((

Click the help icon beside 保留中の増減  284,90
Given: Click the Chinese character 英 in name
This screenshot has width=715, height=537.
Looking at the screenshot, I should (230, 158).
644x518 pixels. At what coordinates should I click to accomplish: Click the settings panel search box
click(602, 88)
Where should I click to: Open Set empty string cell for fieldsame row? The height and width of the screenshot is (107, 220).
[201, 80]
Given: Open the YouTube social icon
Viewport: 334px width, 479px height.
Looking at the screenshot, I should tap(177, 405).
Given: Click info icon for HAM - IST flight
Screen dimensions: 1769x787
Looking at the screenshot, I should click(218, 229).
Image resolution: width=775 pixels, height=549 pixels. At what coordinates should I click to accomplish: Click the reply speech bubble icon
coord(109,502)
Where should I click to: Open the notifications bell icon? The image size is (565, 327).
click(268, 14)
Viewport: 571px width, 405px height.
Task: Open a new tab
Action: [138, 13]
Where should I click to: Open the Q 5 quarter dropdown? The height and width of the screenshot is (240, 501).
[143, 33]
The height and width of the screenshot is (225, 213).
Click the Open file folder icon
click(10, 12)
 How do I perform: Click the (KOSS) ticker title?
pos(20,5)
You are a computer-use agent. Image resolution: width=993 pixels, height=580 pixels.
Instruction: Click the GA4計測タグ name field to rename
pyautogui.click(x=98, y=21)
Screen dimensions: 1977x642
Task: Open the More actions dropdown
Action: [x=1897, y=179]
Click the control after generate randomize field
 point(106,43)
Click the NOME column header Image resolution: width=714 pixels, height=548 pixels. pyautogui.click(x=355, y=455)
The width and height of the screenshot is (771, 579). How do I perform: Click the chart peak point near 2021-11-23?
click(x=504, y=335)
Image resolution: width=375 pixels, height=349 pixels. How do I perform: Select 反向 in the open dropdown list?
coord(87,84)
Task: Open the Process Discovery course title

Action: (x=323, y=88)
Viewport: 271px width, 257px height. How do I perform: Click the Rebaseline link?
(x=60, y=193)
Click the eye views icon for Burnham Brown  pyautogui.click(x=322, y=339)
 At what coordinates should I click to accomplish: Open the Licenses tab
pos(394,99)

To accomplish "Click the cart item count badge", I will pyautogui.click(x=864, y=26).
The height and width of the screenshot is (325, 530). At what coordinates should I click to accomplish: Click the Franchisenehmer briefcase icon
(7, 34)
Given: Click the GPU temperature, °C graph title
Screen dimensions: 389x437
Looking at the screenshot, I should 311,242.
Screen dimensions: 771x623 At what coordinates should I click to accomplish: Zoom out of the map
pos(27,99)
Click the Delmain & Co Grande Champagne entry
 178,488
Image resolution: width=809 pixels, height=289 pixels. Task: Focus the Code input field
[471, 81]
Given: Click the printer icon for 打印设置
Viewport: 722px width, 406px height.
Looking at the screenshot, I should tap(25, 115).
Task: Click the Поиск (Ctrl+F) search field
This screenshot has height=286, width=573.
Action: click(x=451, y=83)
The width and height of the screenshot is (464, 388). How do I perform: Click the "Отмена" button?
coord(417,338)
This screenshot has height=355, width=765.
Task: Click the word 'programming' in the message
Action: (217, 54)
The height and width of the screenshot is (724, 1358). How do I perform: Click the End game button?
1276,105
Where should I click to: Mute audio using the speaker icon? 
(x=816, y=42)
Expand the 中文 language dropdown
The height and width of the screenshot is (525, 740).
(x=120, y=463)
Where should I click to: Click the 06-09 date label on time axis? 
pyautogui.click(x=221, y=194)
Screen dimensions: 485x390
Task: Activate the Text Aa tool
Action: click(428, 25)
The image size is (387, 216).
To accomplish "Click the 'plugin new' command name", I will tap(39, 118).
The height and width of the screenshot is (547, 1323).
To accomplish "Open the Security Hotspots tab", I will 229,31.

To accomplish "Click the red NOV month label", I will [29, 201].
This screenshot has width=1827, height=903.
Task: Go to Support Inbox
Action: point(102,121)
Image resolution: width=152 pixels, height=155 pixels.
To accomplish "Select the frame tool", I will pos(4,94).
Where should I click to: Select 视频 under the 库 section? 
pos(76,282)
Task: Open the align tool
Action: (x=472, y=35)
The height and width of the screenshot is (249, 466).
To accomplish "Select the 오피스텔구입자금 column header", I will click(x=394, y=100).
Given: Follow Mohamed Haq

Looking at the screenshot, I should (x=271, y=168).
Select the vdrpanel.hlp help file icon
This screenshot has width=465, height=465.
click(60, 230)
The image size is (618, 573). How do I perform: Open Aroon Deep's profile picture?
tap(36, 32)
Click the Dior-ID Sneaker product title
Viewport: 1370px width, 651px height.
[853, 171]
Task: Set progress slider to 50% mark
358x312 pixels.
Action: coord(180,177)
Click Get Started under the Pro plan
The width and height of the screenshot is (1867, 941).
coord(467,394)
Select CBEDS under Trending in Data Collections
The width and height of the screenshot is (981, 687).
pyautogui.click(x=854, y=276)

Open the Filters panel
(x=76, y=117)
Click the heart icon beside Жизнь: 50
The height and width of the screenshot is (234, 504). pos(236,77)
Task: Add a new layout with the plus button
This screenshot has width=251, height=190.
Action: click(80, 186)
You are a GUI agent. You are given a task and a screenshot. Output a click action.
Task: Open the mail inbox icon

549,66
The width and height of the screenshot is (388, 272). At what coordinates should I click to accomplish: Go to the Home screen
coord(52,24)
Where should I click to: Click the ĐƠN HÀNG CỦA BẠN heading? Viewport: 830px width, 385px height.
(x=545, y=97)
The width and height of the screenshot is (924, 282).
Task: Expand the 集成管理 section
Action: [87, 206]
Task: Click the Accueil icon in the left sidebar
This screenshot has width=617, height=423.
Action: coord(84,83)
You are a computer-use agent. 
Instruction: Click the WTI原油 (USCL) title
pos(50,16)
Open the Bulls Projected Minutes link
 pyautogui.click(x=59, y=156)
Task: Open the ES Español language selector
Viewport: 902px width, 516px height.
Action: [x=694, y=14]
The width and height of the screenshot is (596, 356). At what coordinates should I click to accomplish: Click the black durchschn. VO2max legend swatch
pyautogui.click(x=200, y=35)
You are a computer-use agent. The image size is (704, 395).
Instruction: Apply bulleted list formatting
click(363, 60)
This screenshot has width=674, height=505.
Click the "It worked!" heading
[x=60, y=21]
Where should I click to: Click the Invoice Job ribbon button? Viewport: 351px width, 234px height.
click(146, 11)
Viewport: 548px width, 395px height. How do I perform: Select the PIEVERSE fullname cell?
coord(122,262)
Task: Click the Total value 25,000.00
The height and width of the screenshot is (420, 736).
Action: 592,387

))

- Prompt:
If a line of the data above contains "agent", copy it out.

- Task answer:
You are a computer-use agent. Image resolution: width=993 pixels, height=580 pixels.
You are a GUI agent. You are given a task and a screenshot. Output a click action.
You are a computer-use agent. 
You are a computer-use agent. The image size is (704, 395).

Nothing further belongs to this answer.